[Text passage]

- Opening Delimiter -

Python's sets are also heterogeneous and constant-time; the special syntax {1, 2, 3} is equivalent to Haskell's Data.Set.fromList [1, 2, 3].

Methods and Protocols

Every Python object has a selection of methods, which can be called by external code to do stuff. If you've ever used a pseudo-OO language like C++ or Java, you've used methods before. Some methods are exposed directly via Python/C; others must be queried as attributes from an object.

When separate types have similar methods, those methods are usually standardized into a protocol. Python protocols are like Haskell typeclasses, except not type checked; any value with the appropriate methods is said to implement a protocol. For example, tuple, list, and bytes values all implement the sequence protocol.

Importing modules

There's only so much you can do with the built-in types; sooner or later, you'll want to use one of Python's rich selection of libraries. That's why you're reading this, right?

Modules are exposed to the runtime as standard Python objects, and their contents (variables, procedures, class definitions) can be queried like any other object attribute. Lets look at an example of calling os.uname():

{-# LANGUAGE OverloadedStrings #-}
module Main where

import qualified Data.Text as T
import System.IO (stdout)

- Closing Delimiter -

[Information provided]
- Opening Delimiter -

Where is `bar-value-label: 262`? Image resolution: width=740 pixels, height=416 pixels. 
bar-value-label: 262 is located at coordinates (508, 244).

- Closing Delimiter -

[Work request 1]
According to the text on Python types and modules, what Haskell feature are Python protocols like, and how do they differ from it?
[Work request 2]
Carry the text on Python types and modules forward from its last line.
The lines above come from a different source than the text on Python types and modules.

[Result 1]
They are like Haskell typeclasses, except that they are not type checked.

[Result 2]
import qualified CPython as Py
import qualified CPython.Protocols.Object as Py
import qualified CPython.Types as Py
import qualified CPython.Types.Module as Py

main :: IO ()
main = do
	Py.initialize
	
	os <- Py.importModule "os"
	uname <- Py.getAttribute os =<< Py.toUnicode "uname"
	res <- Py.callArgs uname []
	Py.print res stdout

$ runhaskell import.hs
('Linux', 'desktop', '2.6.35-22-generic', '#35-Ubuntu SMP Sat Oct 16 20:45:36 UTC 2010', 'x86_64')

The getAttribute and callArgs functions are both part of the object protocol; the former works on all objects, while the latter works on objects with the __call__() magic method.

A module can be imported any number of times, but will only be loaded once per interpreter. This comes in very useful in Haskell, which has no native support for static data – if you need to call a Python method, just import its module at the call site.

Of course, even inexpensive operations can become a bottleneck if performed often enough; importing an already-loaded module is fast, but the full lookup still involves several string comparisons and a marshal. If the same Python function needs to be run many times, consider querying it once and caching the function object.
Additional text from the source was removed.